Direction: Reproduce every line of the data below, requests included, but move each coordinate in the answers by -64. Omit the pictures from your answer.

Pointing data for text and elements
* Begin *

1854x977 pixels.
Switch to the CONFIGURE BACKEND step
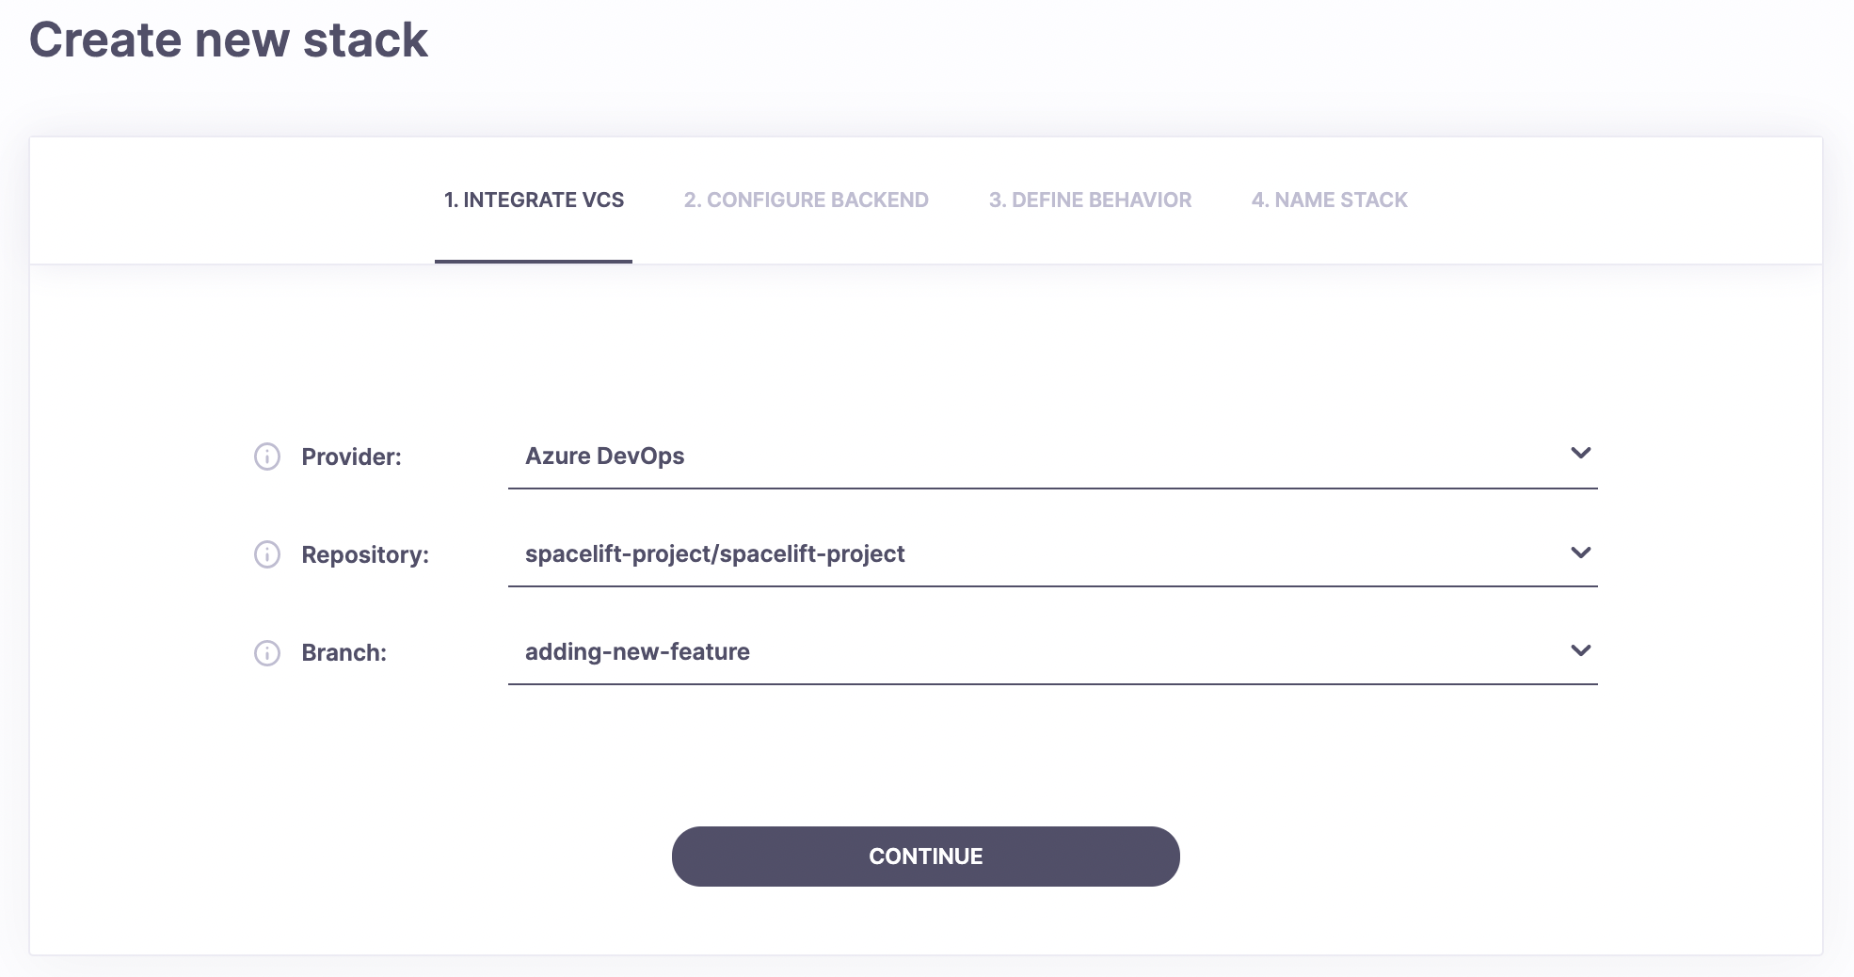click(x=806, y=200)
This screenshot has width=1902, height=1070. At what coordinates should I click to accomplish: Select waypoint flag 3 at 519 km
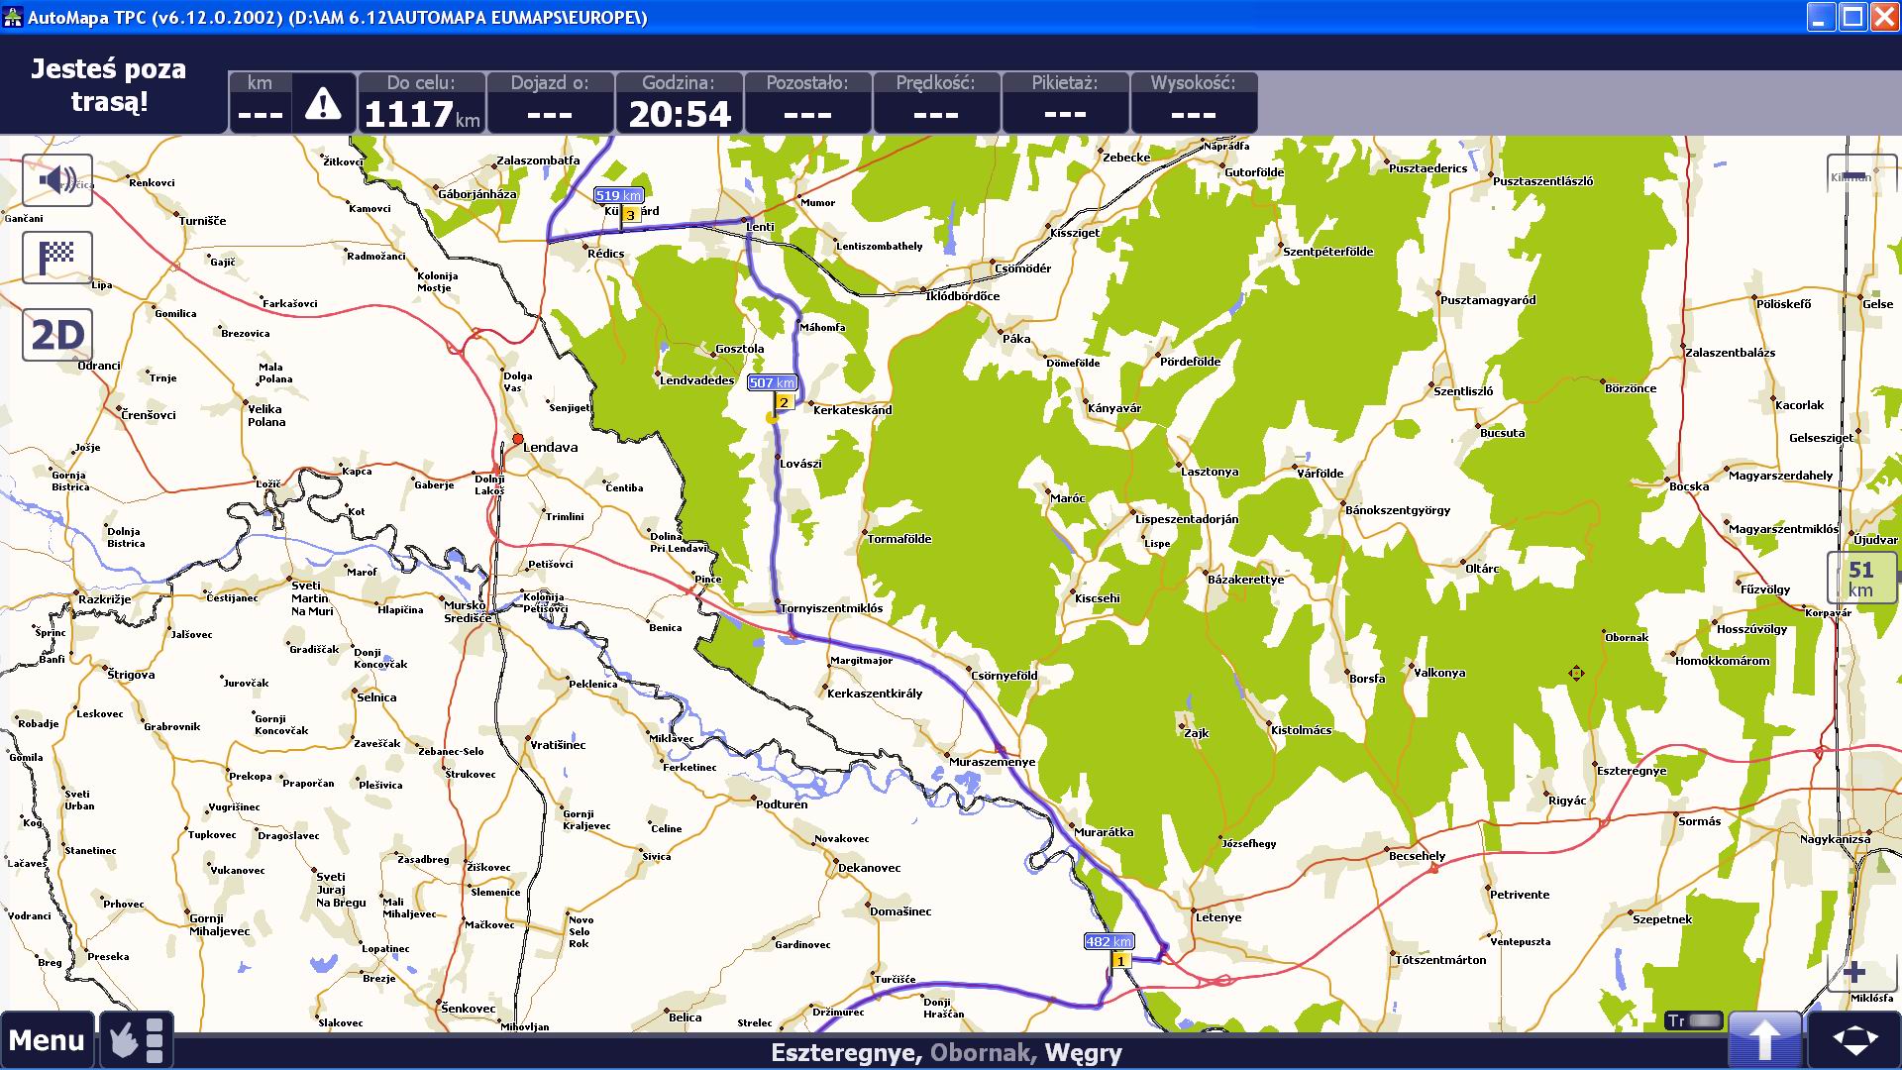[x=629, y=215]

* End *

Expected output:
1854x977 pixels.
Switch to the CONFIGURE BACKEND step
click(x=742, y=136)
This screenshot has width=1902, height=1070. At what coordinates should I click to accomplish: Select waypoint flag 3 at 519 km
[x=565, y=151]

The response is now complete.